Even as falling oil prices are worrying producing states like Saudi Arabia and Canada besides oil companies, an analyst has some assuaging price outlook for the energy sector in 2016.
According to Craig Columbus of Tower Square Investment Management, the worst-performing energy sector in 2015 will turn profitable in 2016.
“We are now at peak energy pessimism. If you look at commodity bear-market cycles, they typically last 20 years, but most of the price damage is done in the first six years. We've had five consecutive negative commodity-priced years," Columbus told CNBC Power Lunch program.

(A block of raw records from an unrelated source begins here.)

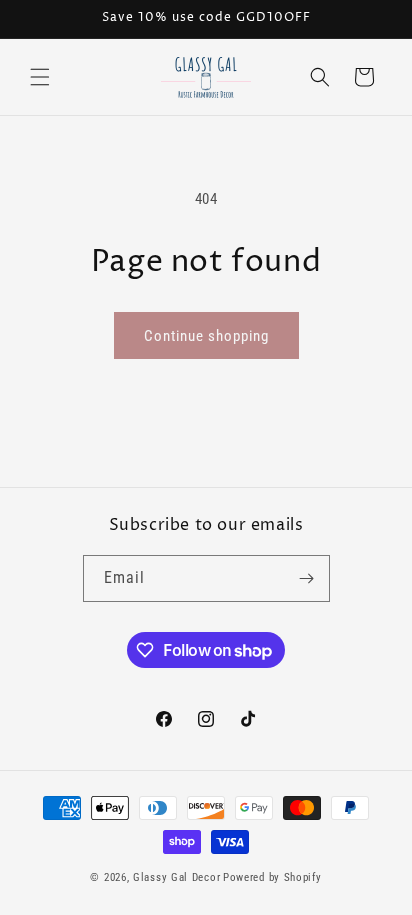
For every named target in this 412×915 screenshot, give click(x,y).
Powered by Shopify (272, 877)
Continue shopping (206, 336)
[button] (40, 77)
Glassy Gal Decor (176, 877)
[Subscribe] (307, 578)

The energy sector of the S&P 500 fell more than 20 percent in 2015 and had been trailing other 10 sectors. Some of the reasons fuelling the optimism of Columbus are the outlook on US dollar and non-OPEC supply.
“Dollar appreciation will still be up, but less, in 2016, and as non-OPEC supply starts to flatten, as that shale production starts to come off, I think it will create opportunity in things like natural gas,” he said.
It may be recalled that dollar gained over 8 percent against many currencies in 2015 and natural gas prices fell more than 35 percent in 2015. However, Columbus is advising investors to be patient.
“I thought once we took out US$38 on oil, we would trend back down to the mid- to low-$30s, so I think you have to be patient. Wait for WTI to pull back to you," the analyst added.
Fracking jobs vanishing
Meanwhile, the explosive job growth in the oil and gas sector of the US economy that followed fracking revolution is on the way out. If fracking put American energy workers back to work after recession, in 2015, the job gains in the energy sector was at a minimum.
This is driven by plummeting oil prices and layoffs of more than a quarter of million workers, said industry consultant Graves & Co. The forecast said energy business will endure more job cuts and bankruptcies will not be a surprise in early 2016.
The plight in oil sector is amply reflected in the decrease of active oil and gas rigs in the US, which fell 61 percent to 698 as of Dec. 31, compared to a year ago, according to Baker Hughes.
The record-low oil prices are driving down gasoline prices to below US$2 per gallon (AU$2.78) in a majority of the US gas stations, noted AAA, fuelling record sales of new vehicles and driving up shopping.
The continued global glut of oil created by the surge in US oil output and high production by the OPEC dented the profit margins of companies, making job cuts rampant in all energy companies.
With oil trading below US $40 (AU$55.53) a barrel since 2009, global giants such as Royal Dutch Shell, Chevron and Halliburton are slashing jobs, reports USA Today.
The only exception is the midstream energy sector, where pipeline and energy transport companies operate. They are not as hard hit as the producers, according to Graves & Co.